[Saved data entries]
^^^^

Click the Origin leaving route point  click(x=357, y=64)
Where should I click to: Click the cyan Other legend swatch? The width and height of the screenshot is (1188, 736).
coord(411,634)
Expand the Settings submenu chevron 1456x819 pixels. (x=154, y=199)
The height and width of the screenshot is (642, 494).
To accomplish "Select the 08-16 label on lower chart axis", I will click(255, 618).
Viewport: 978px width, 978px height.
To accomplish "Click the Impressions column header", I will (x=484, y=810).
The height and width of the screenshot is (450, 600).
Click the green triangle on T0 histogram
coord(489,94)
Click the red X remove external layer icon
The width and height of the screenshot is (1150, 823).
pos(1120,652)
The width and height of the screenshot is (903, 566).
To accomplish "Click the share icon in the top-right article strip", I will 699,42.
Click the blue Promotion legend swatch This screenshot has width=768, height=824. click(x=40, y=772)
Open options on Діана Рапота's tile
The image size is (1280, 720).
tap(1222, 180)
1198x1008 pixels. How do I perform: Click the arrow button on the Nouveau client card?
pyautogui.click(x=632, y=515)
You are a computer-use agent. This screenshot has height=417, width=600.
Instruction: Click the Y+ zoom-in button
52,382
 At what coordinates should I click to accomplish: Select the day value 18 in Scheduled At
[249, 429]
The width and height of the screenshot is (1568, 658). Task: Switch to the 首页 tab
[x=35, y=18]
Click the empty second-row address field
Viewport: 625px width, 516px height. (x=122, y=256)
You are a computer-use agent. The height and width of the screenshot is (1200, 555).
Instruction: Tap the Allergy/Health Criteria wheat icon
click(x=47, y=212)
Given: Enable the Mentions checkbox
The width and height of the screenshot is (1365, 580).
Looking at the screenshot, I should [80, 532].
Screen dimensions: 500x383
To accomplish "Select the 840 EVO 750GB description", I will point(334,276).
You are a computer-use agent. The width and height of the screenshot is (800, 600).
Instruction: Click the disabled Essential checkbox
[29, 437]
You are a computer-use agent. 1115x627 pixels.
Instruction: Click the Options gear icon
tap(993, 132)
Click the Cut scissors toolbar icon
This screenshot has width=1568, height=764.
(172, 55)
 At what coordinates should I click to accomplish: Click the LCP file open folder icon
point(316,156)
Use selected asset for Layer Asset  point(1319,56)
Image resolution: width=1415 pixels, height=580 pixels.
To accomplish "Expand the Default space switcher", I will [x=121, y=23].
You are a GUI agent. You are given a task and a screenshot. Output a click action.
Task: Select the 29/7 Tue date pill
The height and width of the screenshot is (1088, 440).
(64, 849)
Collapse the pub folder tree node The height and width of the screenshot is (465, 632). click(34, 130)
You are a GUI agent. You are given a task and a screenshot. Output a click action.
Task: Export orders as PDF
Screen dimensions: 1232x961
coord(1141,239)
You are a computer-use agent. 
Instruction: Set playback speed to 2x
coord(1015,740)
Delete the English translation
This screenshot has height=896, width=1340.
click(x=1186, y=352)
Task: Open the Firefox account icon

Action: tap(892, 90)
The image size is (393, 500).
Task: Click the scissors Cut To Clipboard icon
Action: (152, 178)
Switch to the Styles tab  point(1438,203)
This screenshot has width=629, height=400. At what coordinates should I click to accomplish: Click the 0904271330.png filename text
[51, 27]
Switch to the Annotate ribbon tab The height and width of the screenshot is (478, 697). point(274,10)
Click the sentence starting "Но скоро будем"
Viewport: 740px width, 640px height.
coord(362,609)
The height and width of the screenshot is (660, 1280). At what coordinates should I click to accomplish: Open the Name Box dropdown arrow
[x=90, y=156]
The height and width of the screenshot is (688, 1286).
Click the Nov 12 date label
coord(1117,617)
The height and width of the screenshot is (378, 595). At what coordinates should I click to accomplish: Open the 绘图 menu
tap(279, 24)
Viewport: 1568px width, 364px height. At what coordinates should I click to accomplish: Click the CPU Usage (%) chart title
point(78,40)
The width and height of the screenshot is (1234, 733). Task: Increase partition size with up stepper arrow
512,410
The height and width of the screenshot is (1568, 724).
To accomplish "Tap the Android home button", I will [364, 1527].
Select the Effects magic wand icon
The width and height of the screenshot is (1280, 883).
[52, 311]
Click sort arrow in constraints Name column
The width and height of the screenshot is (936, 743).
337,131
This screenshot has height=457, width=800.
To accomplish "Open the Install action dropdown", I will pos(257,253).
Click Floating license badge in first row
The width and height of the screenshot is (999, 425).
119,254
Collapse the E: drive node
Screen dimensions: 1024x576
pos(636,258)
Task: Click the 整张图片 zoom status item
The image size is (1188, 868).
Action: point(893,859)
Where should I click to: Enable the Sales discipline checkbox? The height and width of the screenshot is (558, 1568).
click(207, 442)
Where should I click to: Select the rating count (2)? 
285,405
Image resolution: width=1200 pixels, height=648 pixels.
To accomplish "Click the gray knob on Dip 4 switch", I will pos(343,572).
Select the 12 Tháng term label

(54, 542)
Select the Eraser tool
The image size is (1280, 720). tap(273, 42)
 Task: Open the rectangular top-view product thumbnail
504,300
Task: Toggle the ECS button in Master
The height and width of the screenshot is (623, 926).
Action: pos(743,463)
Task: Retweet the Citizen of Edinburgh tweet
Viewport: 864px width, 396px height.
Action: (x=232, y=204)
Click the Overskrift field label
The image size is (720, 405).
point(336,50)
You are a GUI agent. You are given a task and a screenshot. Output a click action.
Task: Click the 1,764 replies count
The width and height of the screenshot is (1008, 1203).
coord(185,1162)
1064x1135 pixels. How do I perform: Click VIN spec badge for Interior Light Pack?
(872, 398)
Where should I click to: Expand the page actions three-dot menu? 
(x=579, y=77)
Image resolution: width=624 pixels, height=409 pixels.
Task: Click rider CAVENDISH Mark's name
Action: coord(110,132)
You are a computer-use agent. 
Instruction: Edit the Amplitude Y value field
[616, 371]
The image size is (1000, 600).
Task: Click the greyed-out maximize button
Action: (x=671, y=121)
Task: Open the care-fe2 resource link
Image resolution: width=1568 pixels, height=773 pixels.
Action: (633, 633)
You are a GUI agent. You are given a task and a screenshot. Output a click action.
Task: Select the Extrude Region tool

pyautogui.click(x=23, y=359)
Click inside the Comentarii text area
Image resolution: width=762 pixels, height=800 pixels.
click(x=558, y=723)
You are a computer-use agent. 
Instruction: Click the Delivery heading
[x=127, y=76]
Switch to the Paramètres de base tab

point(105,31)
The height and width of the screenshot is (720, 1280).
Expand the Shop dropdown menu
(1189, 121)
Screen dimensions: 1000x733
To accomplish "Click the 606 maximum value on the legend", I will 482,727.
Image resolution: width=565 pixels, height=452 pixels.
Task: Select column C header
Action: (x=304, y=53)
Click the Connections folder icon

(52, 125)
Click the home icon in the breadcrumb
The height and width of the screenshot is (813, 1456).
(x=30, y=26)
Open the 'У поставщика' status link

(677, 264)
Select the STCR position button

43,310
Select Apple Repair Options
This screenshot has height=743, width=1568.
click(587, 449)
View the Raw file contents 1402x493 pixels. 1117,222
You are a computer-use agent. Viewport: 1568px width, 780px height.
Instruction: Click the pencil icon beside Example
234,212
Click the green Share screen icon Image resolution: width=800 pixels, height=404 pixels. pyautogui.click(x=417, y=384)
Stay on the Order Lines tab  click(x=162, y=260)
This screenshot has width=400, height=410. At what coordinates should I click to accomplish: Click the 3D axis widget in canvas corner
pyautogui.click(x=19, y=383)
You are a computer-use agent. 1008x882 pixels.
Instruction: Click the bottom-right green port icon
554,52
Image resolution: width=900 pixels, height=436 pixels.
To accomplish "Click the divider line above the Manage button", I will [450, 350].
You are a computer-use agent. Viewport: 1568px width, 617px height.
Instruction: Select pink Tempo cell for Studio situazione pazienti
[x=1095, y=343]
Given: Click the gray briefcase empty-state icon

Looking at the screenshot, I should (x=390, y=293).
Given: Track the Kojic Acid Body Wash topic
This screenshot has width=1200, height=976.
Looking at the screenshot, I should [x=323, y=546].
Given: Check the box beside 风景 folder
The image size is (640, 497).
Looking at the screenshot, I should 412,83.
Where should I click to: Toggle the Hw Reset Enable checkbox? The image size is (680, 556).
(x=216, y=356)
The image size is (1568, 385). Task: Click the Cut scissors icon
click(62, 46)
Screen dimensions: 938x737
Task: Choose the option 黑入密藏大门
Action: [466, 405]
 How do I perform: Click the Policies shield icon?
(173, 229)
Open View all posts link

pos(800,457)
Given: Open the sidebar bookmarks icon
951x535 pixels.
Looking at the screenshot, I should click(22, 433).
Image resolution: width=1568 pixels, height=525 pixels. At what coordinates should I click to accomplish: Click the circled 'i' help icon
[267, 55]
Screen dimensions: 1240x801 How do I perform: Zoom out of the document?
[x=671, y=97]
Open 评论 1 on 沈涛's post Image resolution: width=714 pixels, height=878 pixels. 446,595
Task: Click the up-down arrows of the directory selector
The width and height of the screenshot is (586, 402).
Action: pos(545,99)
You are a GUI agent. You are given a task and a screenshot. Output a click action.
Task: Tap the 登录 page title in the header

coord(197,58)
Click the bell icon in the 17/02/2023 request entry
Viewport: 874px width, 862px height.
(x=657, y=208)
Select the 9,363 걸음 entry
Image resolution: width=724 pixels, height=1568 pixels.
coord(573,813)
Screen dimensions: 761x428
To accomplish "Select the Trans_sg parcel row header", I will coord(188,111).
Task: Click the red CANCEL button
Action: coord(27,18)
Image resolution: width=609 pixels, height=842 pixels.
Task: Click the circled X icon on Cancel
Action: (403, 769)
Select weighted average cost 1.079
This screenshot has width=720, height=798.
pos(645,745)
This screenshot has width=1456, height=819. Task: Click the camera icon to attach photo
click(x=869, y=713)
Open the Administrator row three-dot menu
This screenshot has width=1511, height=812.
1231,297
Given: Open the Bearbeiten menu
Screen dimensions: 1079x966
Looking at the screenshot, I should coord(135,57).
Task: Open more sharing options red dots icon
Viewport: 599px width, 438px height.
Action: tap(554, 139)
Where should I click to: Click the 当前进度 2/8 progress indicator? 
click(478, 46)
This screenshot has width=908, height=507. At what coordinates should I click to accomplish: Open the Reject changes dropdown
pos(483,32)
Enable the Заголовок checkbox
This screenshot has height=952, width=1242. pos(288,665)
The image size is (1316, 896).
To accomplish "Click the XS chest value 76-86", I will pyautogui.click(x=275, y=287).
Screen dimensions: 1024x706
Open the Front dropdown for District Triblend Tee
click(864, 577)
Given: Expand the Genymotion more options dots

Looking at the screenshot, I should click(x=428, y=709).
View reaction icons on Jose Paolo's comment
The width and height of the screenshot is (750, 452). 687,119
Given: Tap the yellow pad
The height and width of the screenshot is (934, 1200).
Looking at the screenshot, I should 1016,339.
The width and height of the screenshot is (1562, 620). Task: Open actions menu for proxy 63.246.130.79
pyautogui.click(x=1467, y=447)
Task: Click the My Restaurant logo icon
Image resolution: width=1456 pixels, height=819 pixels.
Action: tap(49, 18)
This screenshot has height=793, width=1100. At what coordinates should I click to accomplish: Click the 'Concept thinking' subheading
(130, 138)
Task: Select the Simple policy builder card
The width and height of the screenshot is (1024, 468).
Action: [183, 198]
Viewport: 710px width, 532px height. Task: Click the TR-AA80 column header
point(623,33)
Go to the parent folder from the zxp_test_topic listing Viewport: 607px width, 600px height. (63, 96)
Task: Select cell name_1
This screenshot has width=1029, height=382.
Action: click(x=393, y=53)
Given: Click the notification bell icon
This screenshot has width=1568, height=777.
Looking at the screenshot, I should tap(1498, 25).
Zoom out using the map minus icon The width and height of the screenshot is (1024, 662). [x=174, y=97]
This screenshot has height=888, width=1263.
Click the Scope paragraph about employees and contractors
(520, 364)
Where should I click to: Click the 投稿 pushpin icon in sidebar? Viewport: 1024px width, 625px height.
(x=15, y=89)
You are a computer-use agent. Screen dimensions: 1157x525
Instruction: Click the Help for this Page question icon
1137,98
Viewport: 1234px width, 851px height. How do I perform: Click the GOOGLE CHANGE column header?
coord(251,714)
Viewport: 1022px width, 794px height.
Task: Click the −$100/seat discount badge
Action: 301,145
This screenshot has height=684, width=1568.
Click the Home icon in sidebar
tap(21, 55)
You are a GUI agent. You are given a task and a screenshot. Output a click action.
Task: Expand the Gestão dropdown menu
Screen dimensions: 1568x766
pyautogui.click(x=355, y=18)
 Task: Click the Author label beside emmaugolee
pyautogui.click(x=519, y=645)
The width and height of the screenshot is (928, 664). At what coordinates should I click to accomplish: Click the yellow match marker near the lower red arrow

^^^^

The answer must be every line from the entries above that holds the string "Collapse".

Collapse the pub folder tree node The height and width of the screenshot is (465, 632). click(34, 130)
Collapse the E: drive node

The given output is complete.